◆ MATERIAL SHOWN
+ + + +
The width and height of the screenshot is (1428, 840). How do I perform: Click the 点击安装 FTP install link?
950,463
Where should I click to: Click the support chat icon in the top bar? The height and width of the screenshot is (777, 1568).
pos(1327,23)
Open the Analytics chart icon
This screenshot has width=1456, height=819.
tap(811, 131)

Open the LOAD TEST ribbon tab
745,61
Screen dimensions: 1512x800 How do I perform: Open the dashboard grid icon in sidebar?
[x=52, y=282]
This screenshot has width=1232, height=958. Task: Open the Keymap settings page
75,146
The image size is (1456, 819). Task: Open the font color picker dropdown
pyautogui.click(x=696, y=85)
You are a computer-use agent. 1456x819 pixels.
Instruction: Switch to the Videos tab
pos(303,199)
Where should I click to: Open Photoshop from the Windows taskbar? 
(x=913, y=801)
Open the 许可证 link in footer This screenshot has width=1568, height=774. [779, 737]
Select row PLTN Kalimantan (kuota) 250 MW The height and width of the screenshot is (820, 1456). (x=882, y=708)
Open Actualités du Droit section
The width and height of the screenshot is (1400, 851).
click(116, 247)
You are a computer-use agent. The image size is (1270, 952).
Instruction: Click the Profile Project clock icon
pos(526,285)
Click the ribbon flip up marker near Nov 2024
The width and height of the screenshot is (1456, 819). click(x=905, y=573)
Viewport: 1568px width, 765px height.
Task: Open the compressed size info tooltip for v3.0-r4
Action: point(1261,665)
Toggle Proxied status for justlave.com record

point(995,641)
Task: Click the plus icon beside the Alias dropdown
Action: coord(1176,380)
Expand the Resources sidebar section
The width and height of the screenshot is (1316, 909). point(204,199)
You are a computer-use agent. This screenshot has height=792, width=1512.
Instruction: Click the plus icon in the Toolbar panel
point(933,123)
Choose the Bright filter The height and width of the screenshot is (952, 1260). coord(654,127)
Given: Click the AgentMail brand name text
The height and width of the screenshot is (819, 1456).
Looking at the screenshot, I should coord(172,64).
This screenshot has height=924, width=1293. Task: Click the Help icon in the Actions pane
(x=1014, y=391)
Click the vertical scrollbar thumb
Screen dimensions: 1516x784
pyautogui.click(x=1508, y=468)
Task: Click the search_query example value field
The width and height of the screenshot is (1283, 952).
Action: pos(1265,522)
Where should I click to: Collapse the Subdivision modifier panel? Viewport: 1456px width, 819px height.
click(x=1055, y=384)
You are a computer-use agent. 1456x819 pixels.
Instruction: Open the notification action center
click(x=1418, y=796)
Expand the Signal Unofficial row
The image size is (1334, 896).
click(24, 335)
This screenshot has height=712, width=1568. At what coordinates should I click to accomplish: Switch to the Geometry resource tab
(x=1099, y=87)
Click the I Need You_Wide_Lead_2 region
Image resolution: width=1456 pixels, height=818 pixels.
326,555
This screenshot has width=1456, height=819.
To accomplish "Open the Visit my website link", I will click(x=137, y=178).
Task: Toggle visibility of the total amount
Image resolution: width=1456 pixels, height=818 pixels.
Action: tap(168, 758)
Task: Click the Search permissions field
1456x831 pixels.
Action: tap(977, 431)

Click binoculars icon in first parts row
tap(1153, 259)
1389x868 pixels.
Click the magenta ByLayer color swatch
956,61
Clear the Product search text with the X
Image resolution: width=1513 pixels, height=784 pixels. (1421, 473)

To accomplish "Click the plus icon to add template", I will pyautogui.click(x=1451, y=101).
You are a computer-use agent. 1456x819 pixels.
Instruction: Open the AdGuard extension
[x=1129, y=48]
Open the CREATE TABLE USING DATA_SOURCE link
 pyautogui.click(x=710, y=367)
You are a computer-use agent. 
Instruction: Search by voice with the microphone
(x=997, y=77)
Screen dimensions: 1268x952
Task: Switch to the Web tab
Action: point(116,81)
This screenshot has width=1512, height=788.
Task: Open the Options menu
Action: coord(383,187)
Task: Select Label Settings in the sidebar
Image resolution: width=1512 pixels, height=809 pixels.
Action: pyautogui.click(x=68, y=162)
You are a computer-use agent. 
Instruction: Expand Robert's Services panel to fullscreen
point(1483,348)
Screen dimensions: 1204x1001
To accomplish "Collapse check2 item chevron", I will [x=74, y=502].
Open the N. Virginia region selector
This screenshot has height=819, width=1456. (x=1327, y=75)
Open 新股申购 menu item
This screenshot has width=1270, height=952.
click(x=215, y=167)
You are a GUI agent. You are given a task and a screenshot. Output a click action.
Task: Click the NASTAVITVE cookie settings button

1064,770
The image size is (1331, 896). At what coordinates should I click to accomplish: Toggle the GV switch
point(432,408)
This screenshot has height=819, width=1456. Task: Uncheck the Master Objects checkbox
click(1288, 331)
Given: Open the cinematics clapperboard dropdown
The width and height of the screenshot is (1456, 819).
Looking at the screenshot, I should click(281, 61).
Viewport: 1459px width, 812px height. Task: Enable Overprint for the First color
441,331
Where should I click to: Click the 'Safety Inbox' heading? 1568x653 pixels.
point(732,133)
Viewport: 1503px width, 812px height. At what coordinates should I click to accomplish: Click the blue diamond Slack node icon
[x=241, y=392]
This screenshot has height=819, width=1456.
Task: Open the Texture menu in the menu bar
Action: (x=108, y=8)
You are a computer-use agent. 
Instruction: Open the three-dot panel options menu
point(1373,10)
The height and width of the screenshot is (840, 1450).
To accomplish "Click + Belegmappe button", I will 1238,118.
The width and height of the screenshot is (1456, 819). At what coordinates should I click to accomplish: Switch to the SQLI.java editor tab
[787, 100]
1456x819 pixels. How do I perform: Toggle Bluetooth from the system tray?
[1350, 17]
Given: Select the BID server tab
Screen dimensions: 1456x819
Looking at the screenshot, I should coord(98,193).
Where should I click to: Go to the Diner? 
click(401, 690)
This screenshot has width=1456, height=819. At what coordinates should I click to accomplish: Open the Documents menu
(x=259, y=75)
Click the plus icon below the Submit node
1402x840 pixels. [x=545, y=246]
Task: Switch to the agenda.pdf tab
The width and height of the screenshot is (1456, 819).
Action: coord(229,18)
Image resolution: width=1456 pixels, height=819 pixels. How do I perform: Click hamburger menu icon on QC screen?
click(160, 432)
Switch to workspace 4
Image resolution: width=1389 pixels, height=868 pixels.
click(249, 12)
+ + + +
◆ WORK ITEM
Could you return every record above exactly as written?

◆ RESPONSE FOR THIS EXERCISE
The width and height of the screenshot is (1428, 840). How do I perform: Click the 点击安装 FTP install link?
950,463
Where should I click to: Click the support chat icon in the top bar? The height and width of the screenshot is (777, 1568).
pos(1327,23)
Open the Analytics chart icon
This screenshot has width=1456, height=819.
tap(811, 131)

Open the LOAD TEST ribbon tab
745,61
Screen dimensions: 1512x800 How do I perform: Open the dashboard grid icon in sidebar?
[x=52, y=282]
This screenshot has width=1232, height=958. Task: Open the Keymap settings page
75,146
The image size is (1456, 819). Task: Open the font color picker dropdown
pyautogui.click(x=696, y=85)
You are a computer-use agent. 1456x819 pixels.
Instruction: Switch to the Videos tab
pos(303,199)
Where should I click to: Open Photoshop from the Windows taskbar? 
(x=913, y=801)
Open the 许可证 link in footer This screenshot has width=1568, height=774. [779, 737]
Select row PLTN Kalimantan (kuota) 250 MW The height and width of the screenshot is (820, 1456). (x=882, y=708)
Open Actualités du Droit section
The width and height of the screenshot is (1400, 851).
click(116, 247)
You are a computer-use agent. The image size is (1270, 952).
Instruction: Click the Profile Project clock icon
pos(526,285)
Click the ribbon flip up marker near Nov 2024
The width and height of the screenshot is (1456, 819). click(x=905, y=573)
Viewport: 1568px width, 765px height.
Task: Open the compressed size info tooltip for v3.0-r4
Action: point(1261,665)
Toggle Proxied status for justlave.com record

point(995,641)
Task: Click the plus icon beside the Alias dropdown
Action: coord(1176,380)
Expand the Resources sidebar section
The width and height of the screenshot is (1316, 909). point(204,199)
You are a computer-use agent. This screenshot has height=792, width=1512.
Instruction: Click the plus icon in the Toolbar panel
point(933,123)
Choose the Bright filter The height and width of the screenshot is (952, 1260). coord(654,127)
Given: Click the AgentMail brand name text
The height and width of the screenshot is (819, 1456).
Looking at the screenshot, I should coord(172,64).
This screenshot has height=924, width=1293. Task: Click the Help icon in the Actions pane
(x=1014, y=391)
Click the vertical scrollbar thumb
Screen dimensions: 1516x784
pyautogui.click(x=1508, y=468)
Task: Click the search_query example value field
The width and height of the screenshot is (1283, 952).
Action: pos(1265,522)
Where should I click to: Collapse the Subdivision modifier panel? Viewport: 1456px width, 819px height.
click(x=1055, y=384)
You are a computer-use agent. 1456x819 pixels.
Instruction: Open the notification action center
click(x=1418, y=796)
Expand the Signal Unofficial row
The image size is (1334, 896).
click(24, 335)
This screenshot has height=712, width=1568. At what coordinates should I click to accomplish: Switch to the Geometry resource tab
(x=1099, y=87)
Click the I Need You_Wide_Lead_2 region
Image resolution: width=1456 pixels, height=818 pixels.
326,555
This screenshot has width=1456, height=819.
To accomplish "Open the Visit my website link", I will click(x=137, y=178).
Task: Toggle visibility of the total amount
Image resolution: width=1456 pixels, height=818 pixels.
Action: tap(168, 758)
Task: Click the Search permissions field
1456x831 pixels.
Action: tap(977, 431)

Click binoculars icon in first parts row
tap(1153, 259)
1389x868 pixels.
Click the magenta ByLayer color swatch
956,61
Clear the Product search text with the X
Image resolution: width=1513 pixels, height=784 pixels. (1421, 473)

To accomplish "Click the plus icon to add template", I will pyautogui.click(x=1451, y=101).
You are a computer-use agent. 1456x819 pixels.
Instruction: Open the AdGuard extension
[x=1129, y=48]
Open the CREATE TABLE USING DATA_SOURCE link
 pyautogui.click(x=710, y=367)
You are a computer-use agent. 
Instruction: Search by voice with the microphone
(x=997, y=77)
Screen dimensions: 1268x952
Task: Switch to the Web tab
Action: point(116,81)
This screenshot has width=1512, height=788.
Task: Open the Options menu
Action: coord(383,187)
Task: Select Label Settings in the sidebar
Image resolution: width=1512 pixels, height=809 pixels.
Action: pyautogui.click(x=68, y=162)
You are a computer-use agent. 
Instruction: Expand Robert's Services panel to fullscreen
point(1483,348)
Screen dimensions: 1204x1001
To accomplish "Collapse check2 item chevron", I will [x=74, y=502].
Open the N. Virginia region selector
This screenshot has height=819, width=1456. (x=1327, y=75)
Open 新股申购 menu item
This screenshot has width=1270, height=952.
click(x=215, y=167)
You are a GUI agent. You are given a task and a screenshot. Output a click action.
Task: Click the NASTAVITVE cookie settings button

1064,770
The image size is (1331, 896). At what coordinates should I click to accomplish: Toggle the GV switch
point(432,408)
This screenshot has height=819, width=1456. Task: Uncheck the Master Objects checkbox
click(1288, 331)
Given: Open the cinematics clapperboard dropdown
The width and height of the screenshot is (1456, 819).
Looking at the screenshot, I should click(281, 61).
Viewport: 1459px width, 812px height. Task: Enable Overprint for the First color
441,331
Where should I click to: Click the 'Safety Inbox' heading? 1568x653 pixels.
point(732,133)
Viewport: 1503px width, 812px height. At what coordinates should I click to accomplish: Click the blue diamond Slack node icon
[x=241, y=392]
This screenshot has height=819, width=1456.
Task: Open the Texture menu in the menu bar
Action: (x=108, y=8)
You are a computer-use agent. 
Instruction: Open the three-dot panel options menu
point(1373,10)
The height and width of the screenshot is (840, 1450).
To accomplish "Click + Belegmappe button", I will 1238,118.
The width and height of the screenshot is (1456, 819). At what coordinates should I click to accomplish: Switch to the SQLI.java editor tab
[787, 100]
1456x819 pixels. How do I perform: Toggle Bluetooth from the system tray?
[1350, 17]
Given: Select the BID server tab
Screen dimensions: 1456x819
Looking at the screenshot, I should coord(98,193).
Where should I click to: Go to the Diner? 
click(401, 690)
This screenshot has width=1456, height=819. At what coordinates should I click to accomplish: Open the Documents menu
(x=259, y=75)
Click the plus icon below the Submit node
1402x840 pixels. [x=545, y=246]
Task: Switch to the agenda.pdf tab
The width and height of the screenshot is (1456, 819).
Action: coord(229,18)
Image resolution: width=1456 pixels, height=819 pixels. How do I perform: Click hamburger menu icon on QC screen?
click(160, 432)
Switch to workspace 4
Image resolution: width=1389 pixels, height=868 pixels.
click(249, 12)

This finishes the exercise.